По необходимости быть кратким, ограничусь упоминанием лишь некоторых имен: Блок, Брюсов, Игорь Северянин, Федор Сологуб, Иннокентий Анненский и многие, многие другие.
Впоследствии влиянию Бодлера подвергся молодой Маяковский, вслед за ним Марина Цветаева, Борис Пастернак, Осип Мандельштам.
Бодлер влиял на них не только как философ, но в гораздо большей степени как блестящий мастер поэтической формы, неповторимый метафорист, создатель поразительного по красоте поэтического языка, оставаясь в то же время в рамках старой классической традиции.

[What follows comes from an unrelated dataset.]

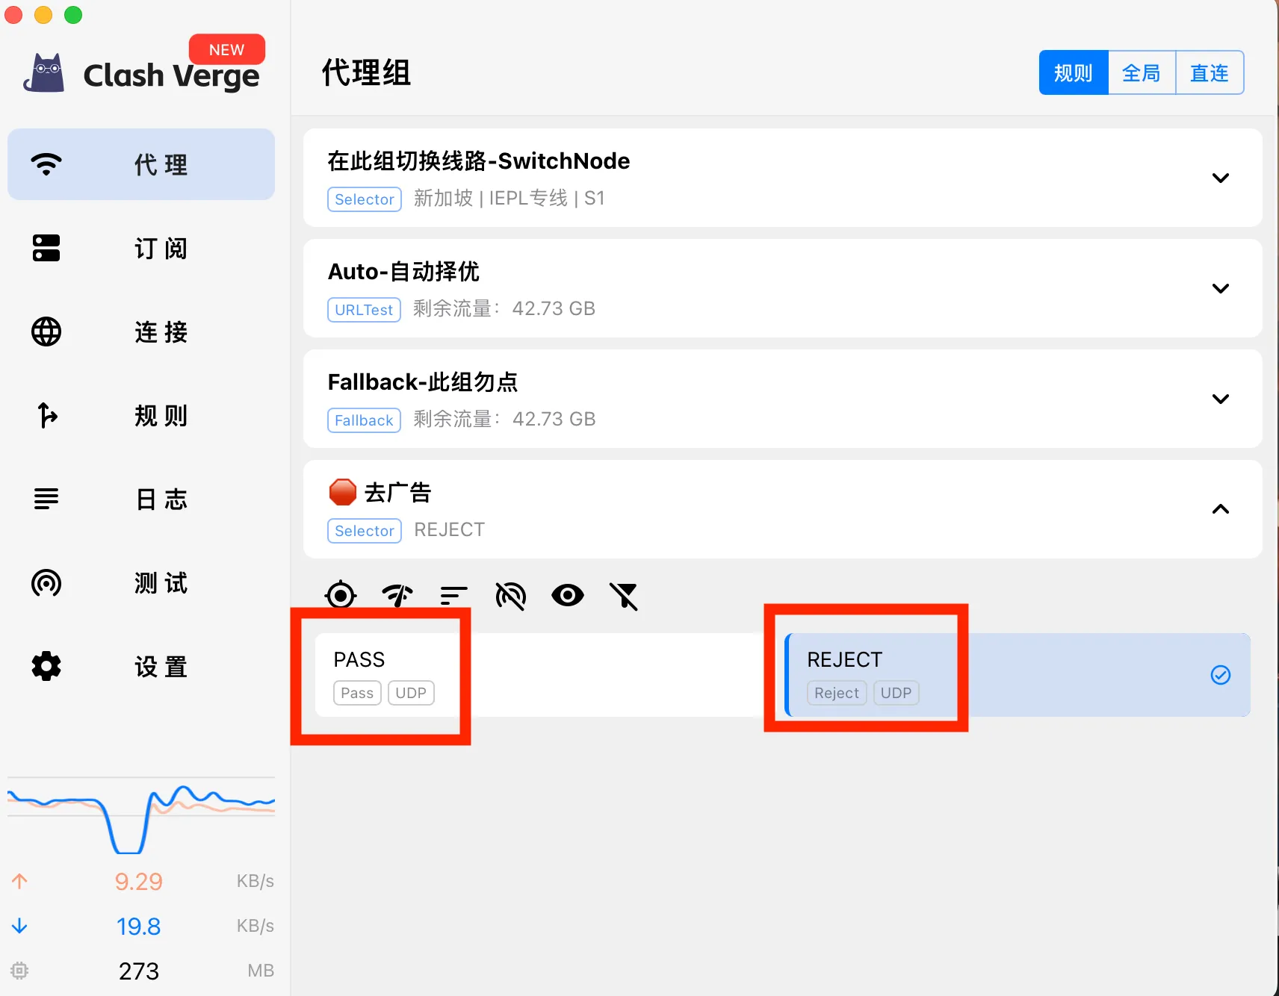Click the traffic speed graph
Viewport: 1279px width, 996px height.
tap(141, 815)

Не могу не удержаться, чтобы не рассказать здесь о моем большом друге, ныне покойном Эдуарде Багрицком — выдающемся советском поэте. В ранней юности он открыл мне Бодлера. Помню, он — совсем юный и взволнованный — пришел однажды ко мне и прочел несколько сонетов из «Цветов зла», только что появившихся в маленьком дешевом издании «Всеобщей библиотеки». Я был буквально потрясен силой бодлеровской независимости и «безудержной, сокрушительной откровенности, не останавливающейся ни перед какими признаниями, хотя бы и такими, которые рисуют самого поэта в дурном виде», — как позже сказал мой другой старый друг — поэт Павел Антокольский.

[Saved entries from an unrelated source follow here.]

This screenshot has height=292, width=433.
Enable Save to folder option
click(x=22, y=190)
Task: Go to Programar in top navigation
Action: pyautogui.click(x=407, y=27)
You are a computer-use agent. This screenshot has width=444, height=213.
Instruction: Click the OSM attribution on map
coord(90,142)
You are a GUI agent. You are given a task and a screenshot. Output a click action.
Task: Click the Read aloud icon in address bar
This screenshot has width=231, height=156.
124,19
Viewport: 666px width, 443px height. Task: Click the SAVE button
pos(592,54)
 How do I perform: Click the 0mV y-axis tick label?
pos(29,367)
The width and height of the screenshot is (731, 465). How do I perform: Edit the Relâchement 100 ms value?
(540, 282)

Эдуард же Багрицкий был так захвачен всей личностью Бодлера, что даже его лицо и вся поза вдруг стали напоминать Бодлера: мрачные глаза, горестно и презрительно сжатый рот, скрещенные руки — точная копия гравированного портрета Бодлера, приложенного к книге. Самое удивительное, что «бодлеровское выражение лица» больше уже не покидало Багрицкого до самой смерти.
Вы меня должны простить за это несколько юмористическое, но очень характерное отступление.
Продолжаю.
В ряде случаев влияние Бодлера на русских поэтов перешагнуло все исторические рубежи и дошло до наших дней. Приведу всего один пример: в одной из своих поэм в прозе — «Желание художника» — Бодлер написал: «Я сравнил бы ее с черным солнцем». Так в мировой литературе родилась соблазнительная метафора черного солнца, до сих пор кочующая по творениям многих наших писателей, по-видимому даже не подозревающих, что она — эта метафора — заимствована у прославленного французского модерниста.
Я считаю это вполне закономерным. Величайшее значение истинной поэзии заключается в том, что она как бы «взаимопроникающа».
Обращаясь к Виргилию, Иван Бунин сказал: «Счастлив я, что моя душа, Виргилий, не моя и не твоя».
Это верно. Душа поэта принадлежит всем. Всему человечеству. Она общая.